*To do*
[1] Decide whether each statement agrees with the abstract on human rights and penal policy, answering yes or no and quoting the deciding words: (a) The EU programs of prison construction lead to an increase in the prison population. (b) The European Court of Human Rights promotes alternatives to imprisonment such as probation. (c) Funding for programs is named as a practical way the EU influences prison policies.
[2] In the abstract on human rights and penal policy, which limits are named as the ones prison litigation can soften penal and prison policies despite?
Page text START
Contributions > Gaëtan Cliquennois, Sonja Snacken

Gaëtan Cliquennois
CNRS, University of Nantes/DCS

Sonja Snacken
Free University of Brussels

The ability of human rights to limit the state's right to punish, to soften penal policies in Europe and to connect prison, immigration, healthcare and psychiatric policies

 

Abstract

Our contribution questions the ability of human rights to soften penal policies and limit the European states’ right to punish in prison through an overlooked comparison between penal and prison policies pursued by the European Union and the Council of Europe. On the one hand, the European Court of human rights promotes decriminalization of drug offences, shorter prison sentences, alternatives to imprisonment (probation, tagging surveillance, conditional release), easier sentence implementation, building of psychiatric hospitals and expulsion of migrants in its case law on countries facing with prison overcrowding and poor prison conditions. In the same way, the European jurisprudence and the CPT standards have potentially some positive effects on the situations in which prisoners can be less punished: the release of very ill prisoners, the transfer of ill prisoners to hospitals and mentally ill prisoners to psychiatric hospitals. On the other hand and while the EU Court of Justice has integrated the European jurisprudence on human rights, one of the most important practical ways in which the EU in particular influences prison policies is in the provision of funding for programs of training, legislative reform and prison construction. We show that these EU programs of prison construction do not lead to an increase but are in line with softened penal policies conducted by the Council of Europe. Consequently prison litigation impacts positively the prison population in Europe and can even contribute to soften penal and prison policies despite some economic limits of legal aid and access to justice for detainees.
Page text END
Dataset excerpts START
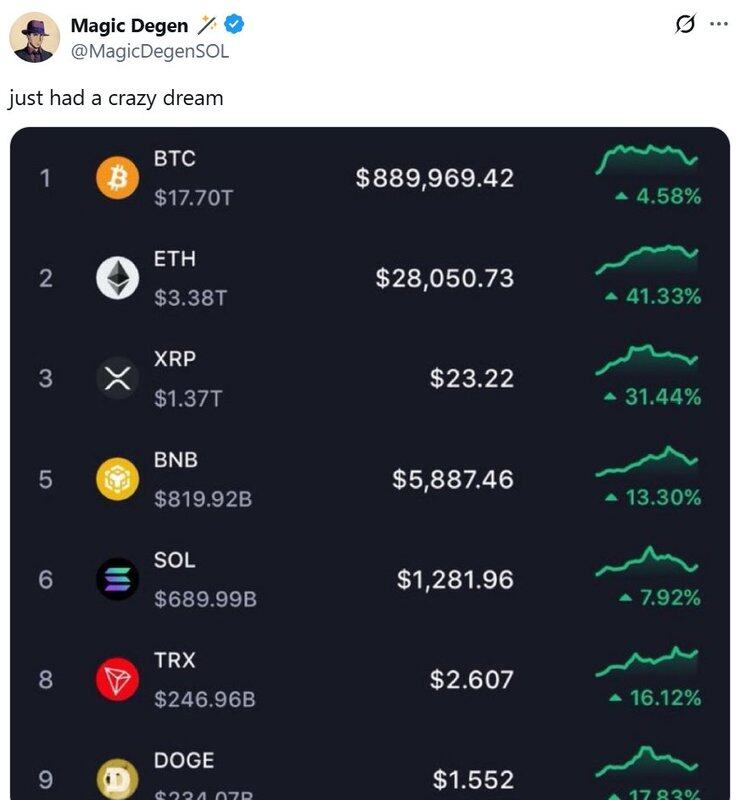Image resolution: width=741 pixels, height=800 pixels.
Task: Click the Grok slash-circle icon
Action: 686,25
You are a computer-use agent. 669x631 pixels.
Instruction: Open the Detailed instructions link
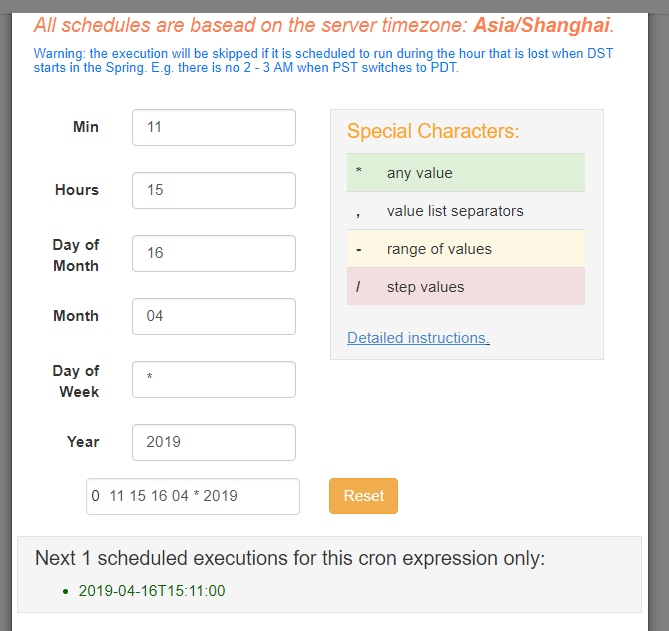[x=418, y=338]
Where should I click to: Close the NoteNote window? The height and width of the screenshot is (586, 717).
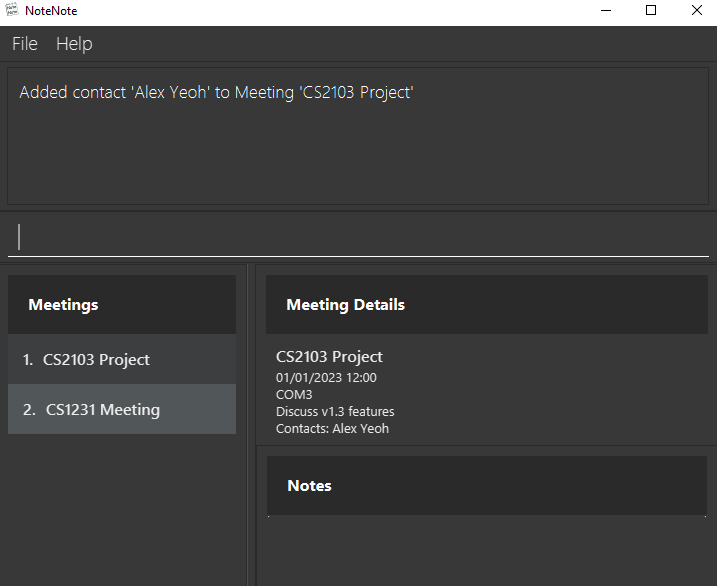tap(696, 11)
Dataset excerpts END
*Answers to the exercise*
[1]
(a) No: "these EU programs of prison construction do not lead to an increase but are in line with softened penal policies conducted by the Council of Europe"
(b) Yes: "alternatives to imprisonment (probation, tagging surveillance, conditional release)"
(c) Yes: "one of the most important practical ways in which the EU in particular influences prison policies is in the provision of funding for programs of training, legislative reform and prison construction"

[2] Some economic limits of legal aid and access to justice for detainees.